An issue dead and buried?
In January 2016, a dead baby sperm whale washed up on the beach at Casuarina, northern NSW. Following established practice, Tweed Shire Council dragged the carcass up onto the foredune and buried it under two metres of sand.
Beach burial isn't the easiest method to dispose of a whale carcass - that would be to leave the carcass in situ and let nature take its course - however it's cheaper than removing the whale carcass from the beach. A year earlier in 2015, Pittwater Council had to pay $150,000 to remove a dead sperm whale from a rockshelf at Newport. Faced with these costs, it's understandable a council, particularly a regional council, might hire a bobcat and start digging.
Unfortunately for Tweed Shire Council, they had to hire the bobcat twice: once to bury it, and the second time to exhume the carcass after locals raised concerns about fluids leaking from the carcass and attracting sharks.
At that point there'd been no scientifc study to determine if whale leachates attracted sharks, however through 2015 and 2016 a string of fatal shark attacks created fear on the NSW north coast and, irrespective of cost, burying dead animals on the shoreline no longer seemed wise.
Jane Lofthouse from Tweed Shire Council was frank in admitting council was folllowing community wishes and not the available science: "I suppose we are really responding to that community concern rather than any scientific evidence," Lofthouse told North Coast ABC.

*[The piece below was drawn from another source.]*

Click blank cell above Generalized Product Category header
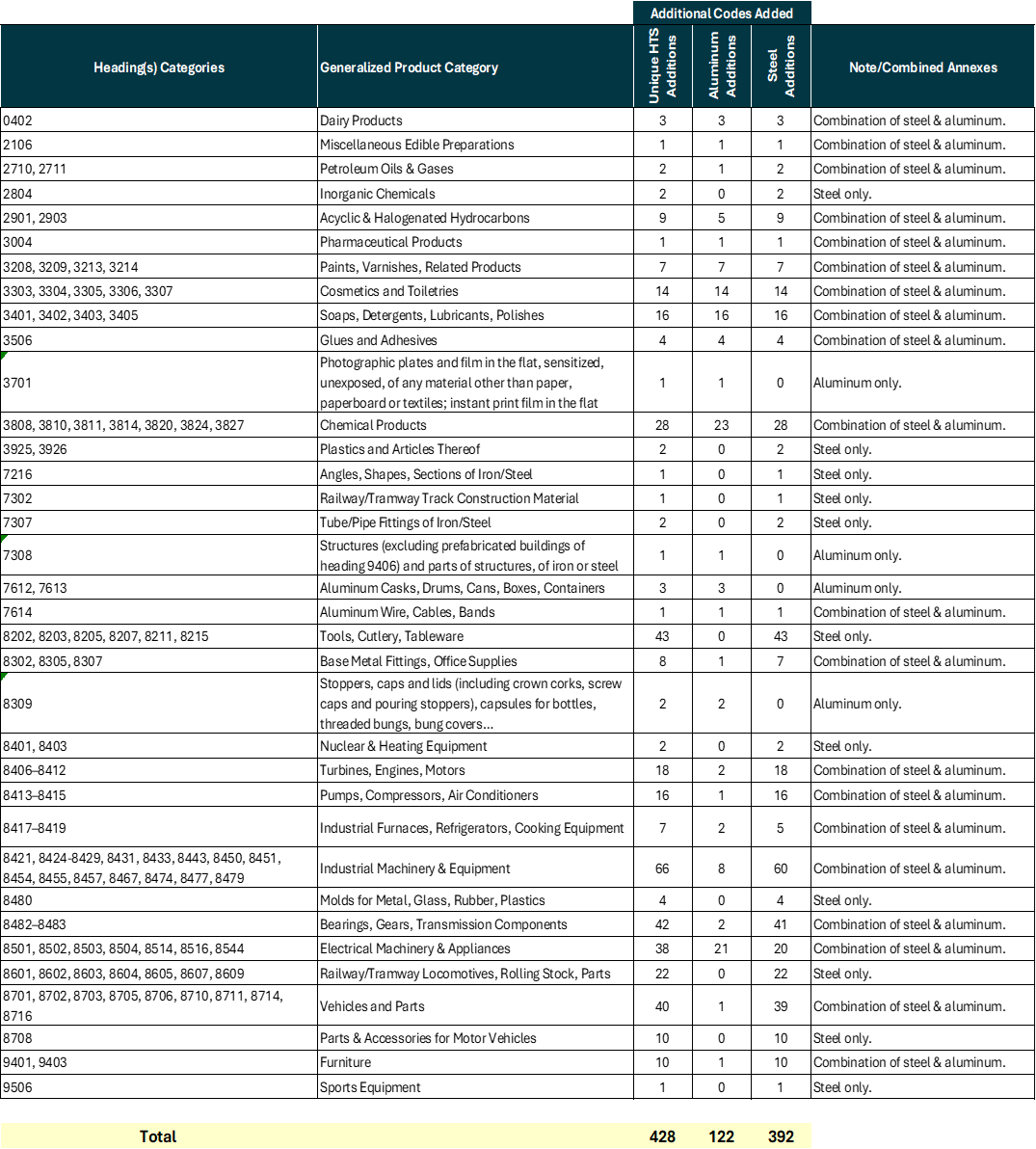 (x=475, y=13)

By the following year, the burial of whales had become a wider concern. In September 2017, a humpback whale washed up on Nobbys Beach at Port Macquarie with the local council promptly burying it. As in Casuarina, the locals opposed it and ultimately won with the whale being exhumed at a cost of $65,000. Following the Port Macquarie dispute, the issue became a national debate with mainstream media running articles, not just on specific stranding events, but also the arguments for and against beach burial.
The debate was sustained with beach burials, and later grisly exhumations, at both Ballina and Wurtulla in the following month, and Ocean Grove, Victoria, the next year. In each instance, the relevant authorities - either local council or the National Parks and Wildlife Service - deferred to the adopted practice of burial and subsequently bowed to community pressure. Fuelling the debate was a lack of scientific research, but Southern Cross University attempted to fill that vacuum with a two year study titled, 'Whale carcass leachate plumes in beach groundwater: A potential shark attractant to the surf?'
The study, which was completed last year, concludes that, when done correctly, burying whale carcasses on beaches will not attract sharks. James Tucker, the lead author of the study, said when he began his research, the belief was the opposite.

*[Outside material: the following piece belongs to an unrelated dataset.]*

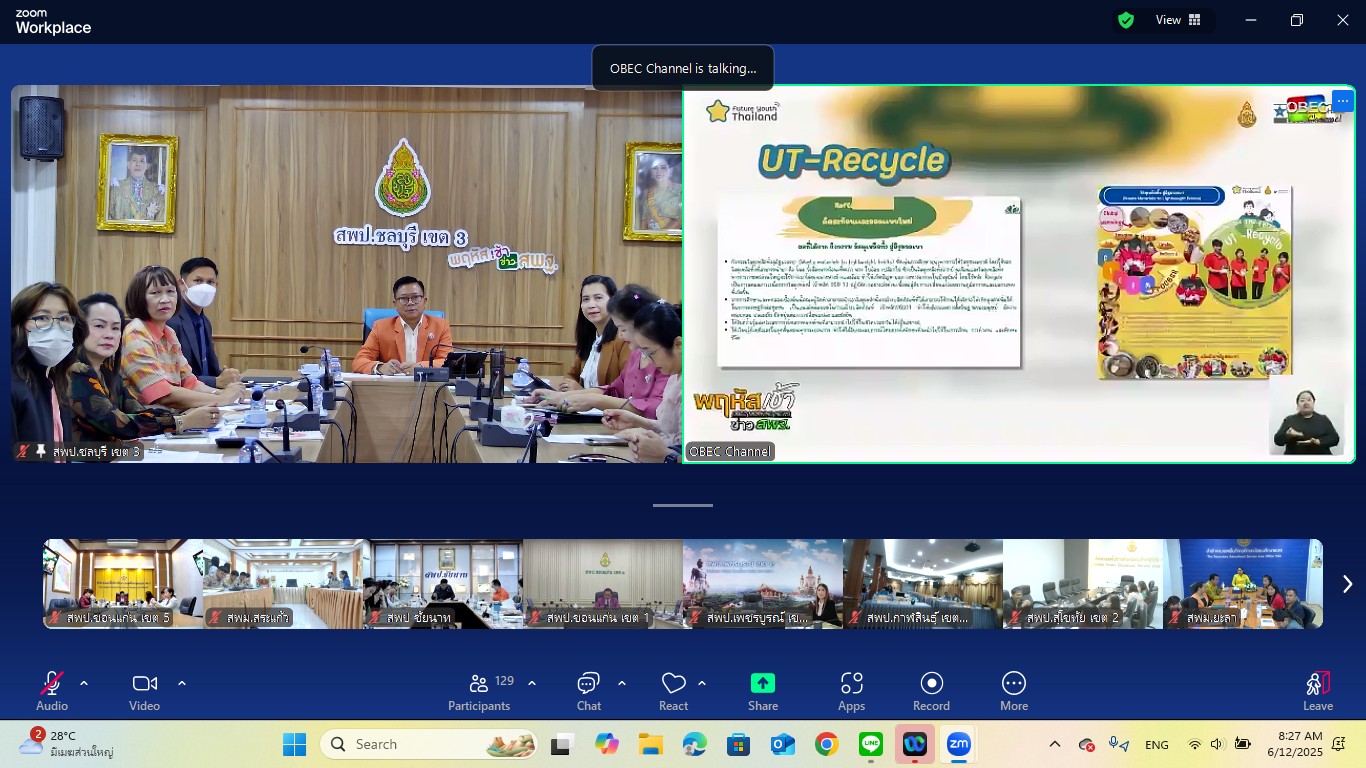Open the OBEC Channel tile options button
The height and width of the screenshot is (768, 1366).
click(1342, 101)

"The public perception at the time was that whale carcasses - even when they were buried on beaches - would attract sharks," said Tucker. "It seems a majority, or at least the most vocal majority were saying that they would attract sharks and make beaches more dangerous effectively." Tucker was of the belief his study would sway public opinion.
However, rather than resolving the issue, the SCU study only stirred the already muddy waters. For one, the study was based on just one trial and the researchers acknowledged assumptions from the study site could not be applied to all beaches given conditions and groundwater presence can vary. Also, the number of qualifiers in the study left the door ajar for doubt to creep in - a powerful force when human life is at stake.
In lieu of persuasive science, the NSW Department of Planning, Industry and Environment compiled their own report, which recommended the National Parks and Wildlife Service provide a central advisory service to all landowners should a dead whale wash ashore. In response, the NPWS published a flowchart for managing whale carcass disposal and a checklist that all landowners can draw upon to make decisions.
Twice this month, Jane Lofthouse from Tweed Shire Council has had to refer to the flowchart. On the 6th October a dead humpback washed up at Casuarina Beach, while just two days ago on the 12th October, a pilot whale washed up at the same place. In both instances, Lofthouse chose to dispose of the body at a nearby waste facility. The NPWS checklist states removal is the "preferred option in urban and peri urban areas or there are health and safety risks to public at or adjacent to the site."
Since the NPWS assumed the central advisory role in May they've been a number of whales beached along the NSW coast. In July a Blainville beaked whale washed ashore at North Entrance, while in September whales washed ashore at Old Bar and Fingal Bay, both on the Mid North Coast, Bulli on the Illawarra coast, and Patchs Beach at South Ballina. In every instance they were removed from the beach for disposal in a waste facility.
"Ultimately, the decision [to remove a whale carcass] depends on where it washes up," Lofthouse told Swellnet, yet most of the Tweed coast would be considered "urban or peri urban" and hence require removal. The NPWS checklist still allows for beach burial, however what was once the default option for all local authorities has become, "the least preferred option for the disposal of a dead whale carcass," as defined by the NPWS. Recent responses would bear this out.
In an era where faith in government is at an all time low, this is one issue that people can feel they were listened to.